Endothelial nitric oxide synthase (eNOS) gene polymorphism (Glu298asp) and nitric oxide (NO) levels in patients with ST-segment elevation myocardial infarction (STEMI)

Background: Genetic polymorphism in endothelial Nitric Oxide Synthase (eNOS) are associated with occurrence of multiple cardiovascular diseases (CVDs). Methods: This study included 300 young ST -segment elevation myocardial infarction (STEMI) patients and 300 healthy controls. STEMI patients were divided into two groups: premature coronary artery disease [CAD] (STEMI <40 years of age) and older STEMI ( >40 years of age). Genetic polymorphisms in the eNOS gene (894G/ T ) was evaluated in both subjects and controls. Plasma levels of nitric oxide (NO) were estimated for both patients as well as controls. Results: Mean age of the study population was 49.7 +/- 9.2 years with premature CAD being present in 58 (19.3 %) patients. No significant difference at genotypic ( P = 0.589, odds ratio (OR) = 0.9, 95 % CI = 0.6 -1.6) and allelic level ( P = 0.173, OR = 1.2, 95 % CI = 0.9 -1.4) was observed between STEMI patients and healthy controls.
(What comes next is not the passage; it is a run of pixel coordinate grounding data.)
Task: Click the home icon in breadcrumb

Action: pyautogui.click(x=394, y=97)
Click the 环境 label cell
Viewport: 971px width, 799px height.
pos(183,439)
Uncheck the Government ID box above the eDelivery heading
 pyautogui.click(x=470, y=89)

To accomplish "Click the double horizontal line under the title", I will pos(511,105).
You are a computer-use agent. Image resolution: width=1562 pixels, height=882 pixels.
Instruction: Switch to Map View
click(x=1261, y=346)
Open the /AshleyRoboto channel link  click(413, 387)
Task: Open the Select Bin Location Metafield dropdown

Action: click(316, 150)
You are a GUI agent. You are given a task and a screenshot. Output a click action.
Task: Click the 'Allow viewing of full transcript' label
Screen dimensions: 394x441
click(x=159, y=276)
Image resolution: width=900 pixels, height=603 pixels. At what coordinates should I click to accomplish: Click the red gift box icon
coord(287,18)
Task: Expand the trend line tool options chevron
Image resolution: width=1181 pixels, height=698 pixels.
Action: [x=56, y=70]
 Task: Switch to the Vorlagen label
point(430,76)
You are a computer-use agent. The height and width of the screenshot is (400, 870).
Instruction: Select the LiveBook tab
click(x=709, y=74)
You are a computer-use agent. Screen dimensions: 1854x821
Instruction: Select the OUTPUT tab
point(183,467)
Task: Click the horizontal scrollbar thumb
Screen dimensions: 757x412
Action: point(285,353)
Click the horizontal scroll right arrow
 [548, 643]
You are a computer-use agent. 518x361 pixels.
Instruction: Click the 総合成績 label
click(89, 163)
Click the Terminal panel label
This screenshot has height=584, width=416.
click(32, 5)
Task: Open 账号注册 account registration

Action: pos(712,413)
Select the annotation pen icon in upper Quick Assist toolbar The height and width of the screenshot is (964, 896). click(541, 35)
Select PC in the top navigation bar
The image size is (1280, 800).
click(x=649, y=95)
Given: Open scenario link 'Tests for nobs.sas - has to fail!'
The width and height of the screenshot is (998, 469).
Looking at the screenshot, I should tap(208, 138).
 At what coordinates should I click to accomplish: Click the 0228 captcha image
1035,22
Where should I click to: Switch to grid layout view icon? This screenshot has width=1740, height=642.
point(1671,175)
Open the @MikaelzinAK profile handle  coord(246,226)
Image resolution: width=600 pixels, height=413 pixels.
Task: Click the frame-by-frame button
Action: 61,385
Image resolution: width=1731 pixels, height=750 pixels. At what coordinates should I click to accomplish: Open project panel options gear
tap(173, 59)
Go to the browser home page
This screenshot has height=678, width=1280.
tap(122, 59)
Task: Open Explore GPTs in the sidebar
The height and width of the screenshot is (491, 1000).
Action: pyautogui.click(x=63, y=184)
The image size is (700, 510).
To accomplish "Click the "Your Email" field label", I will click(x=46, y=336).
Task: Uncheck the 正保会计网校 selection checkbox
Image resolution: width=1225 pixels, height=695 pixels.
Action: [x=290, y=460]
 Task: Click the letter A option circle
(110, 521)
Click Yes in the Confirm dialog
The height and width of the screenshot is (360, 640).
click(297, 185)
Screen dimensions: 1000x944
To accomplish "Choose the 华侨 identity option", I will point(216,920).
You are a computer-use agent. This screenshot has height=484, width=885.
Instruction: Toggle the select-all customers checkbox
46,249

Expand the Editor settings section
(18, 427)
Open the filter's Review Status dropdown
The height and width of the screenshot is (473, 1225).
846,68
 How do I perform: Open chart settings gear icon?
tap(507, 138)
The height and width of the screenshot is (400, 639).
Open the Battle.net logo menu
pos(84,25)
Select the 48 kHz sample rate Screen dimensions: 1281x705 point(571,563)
Genotype 894 TT had significantly higher frequency in STEMI patients >40 years ( P = 0.047, OR: 2.5; 95 % CI = 1.0 -6.0). No significant difference at genotypic ( P = 0.279) and allelic level ( P = 0.493) was observed between premature CAD (STEMI age <40 years) and healthy controls. NO levels (131 +/- 59.6 mu M vs 118.11 +/- 49 . 96 mu M; P = 0.001) was significantly higher in healthy controls as compared to STEMI patients >40 years of age ( P = 0.001). Conclusion: There was significant association of eNOS gene polymorphism Glu298Asp with STEMI patients > 40 years. However, this association was not observed in premature CAD patients. Lower levels of NO in STEMI patients >40 years suggests its potential role as a marker of CVD.